▶ **TAREFA A**: Segundo o texto sobre a meta fiscal, qual déficit primário o governo do presidente em exercício Michel Temer propôs para este ano?
▶ **TAREFA B**: Repita fielmente a parte do texto sobre a meta fiscal que abre com as palavras que contêm "A meta fiscal" e fecha com "será mais complicado.".
▶ **TAREFA C**: Dê sequência ao texto sobre a meta fiscal, escrevendo a parte que vem logo após a última frase apresentada.

▶ **TRECHO SELECIONADO**:
________________

A meta fiscal proposta para o próximo ano, um déficit primário de até R$ 139 bilhões para o governo central, é realista e reafirma o compromisso de austeridade. Mas será preciso ir muito além do esforço prometido para 2017 e 2018, se o objetivo for uma ampla restauração das finanças públicas e, mais que isso, uma reforma dos padrões da administração. O petismo baniu da gestão federal, gradualmente, as noções de competência, eficiência, impessoalidade e responsabilidade. Não haverá crescimento econômico duradouro, nem modernização produtiva, nem desenvolvimento social efetivo sem um mínimo de respeito a esses valores. Controlar a expansão da despesa, como já se tentará no próximo Orçamento, será apenas um primeiro passo, indispensável, mas insuficiente. O passo seguinte, a mudança qualitativa, será mais complicado.
Por enquanto, o mero cumprimento de metas quantitativas já é um desafio nada trivial. Ao propor para este ano um déficit primário de até R$ 170,5 bilhões, o governo do presidente em exercício Michel Temer explicitou o tamanho do problema deixado pela administração petista. Mantidos os padrões dos últimos anos, o buraco nas contas primárias iria para R$ 194 bilhões em 2017, segundo informou o ministro da Fazenda, Henrique Meirelles, ao anunciar o novo objetivo.

________________

▶ **CONJUNTO DE DADOS**:
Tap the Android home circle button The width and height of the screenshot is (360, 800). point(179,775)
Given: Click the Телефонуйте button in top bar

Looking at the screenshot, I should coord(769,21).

________________

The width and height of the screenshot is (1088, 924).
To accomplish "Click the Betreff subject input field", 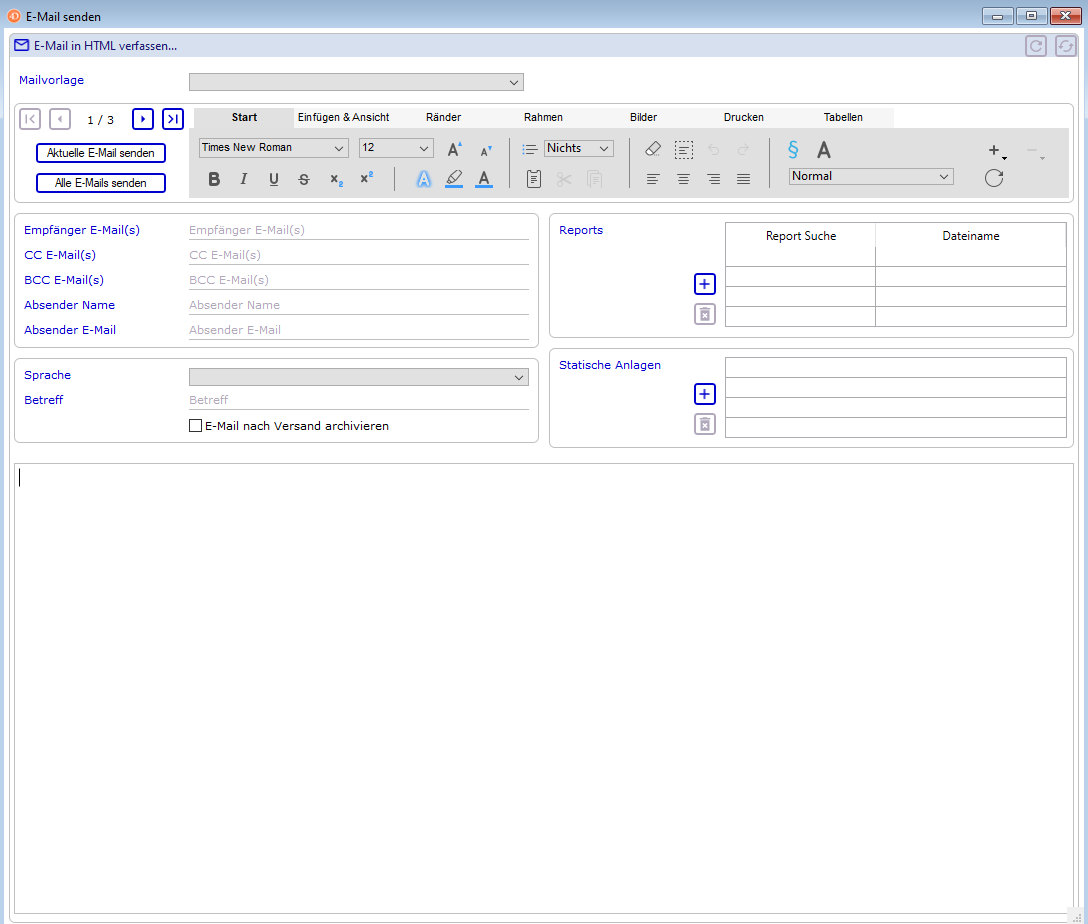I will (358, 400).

________________

▶ **RESULTADO DA TAREFA A**: Um déficit primário de até R$ 170,5 bilhões.

▶ **RESULTADO DA TAREFA B**:
A meta fiscal proposta para o próximo ano, um déficit primário de até R$ 139 bilhões para o governo central, é realista e reafirma o compromisso de austeridade. Mas será preciso ir muito além do esforço prometido para 2017 e 2018, se o objetivo for uma ampla restauração das finanças públicas e, mais que isso, uma reforma dos padrões da administração. O petismo baniu da gestão federal, gradualmente, as noções de competência, eficiência, impessoalidade e responsabilidade. Não haverá crescimento econômico duradouro, nem modernização produtiva, nem desenvolvimento social efetivo sem um mínimo de respeito a esses valores. Controlar a expansão da despesa, como já se tentará no próximo Orçamento, será apenas um primeiro passo, indispensável, mas insuficiente. O passo seguinte, a mudança qualitativa, será mais complicado.

▶ **RESULTADO DA TAREFA C**:
Para avaliar o alvo proposto, um resultado negativo de até R$ 139 bilhões, é preciso levar em conta aquela tendência. Não se trata, portanto, de um ajuste de R$ 31,5 bilhões, mas de R$ 55 bilhões. Mas convém, neste caso, atribuir à palavra ajuste um sentido modesto.
Segundo o programa anunciado, a redução do rombo financeiro dependerá em boa parte, no próximo ano, de receitas ocasionais, provenientes de concessões e de privatizações. Essa parcela, segundo estimativa divulgada ontem, deve ser de uns R$ 25 bilhões. O resto deverá vir do aumento da arrecadação e de alguma economia obtida com uma revisão crítica de gastos, o famoso pente-fino.
O crescimento econômico, estimado em 1,2%, poderá reforçar a receita de impostos e contribuições, mas de forma ainda muito limitada. A expectativa de reativação anunciada pelo governo é muito parecida com a do mercado: 1% de expansão do Produto Interno Bruto (PIB) em 2017, de acordo com a mediana das projeções coletadas no dia 1.º de julho pelo Banco Central (BC). Se houver aumento de tributos, talvez nem esse crescimento seja possível. Mas qualquer decisão sobre mais impostos foi deixada para agosto.
A reanimação da economia dependerá principalmente da disposição de empresários e consumidores. A melhora de humor assinalada em pesquisas, nas últimas semanas, está claramente associada à expectativa de afastamento definitivo da presidente Dilma Rousseff e de continuação da gestão do presidente Michel Temer. Se houver uma reversão política, a insegurança voltará a predominar, os esforços de ajuste e reforma serão comprometidos e será preciso redesenhar todos os cenários, provavelmente com novas pedaladas e mais gastança.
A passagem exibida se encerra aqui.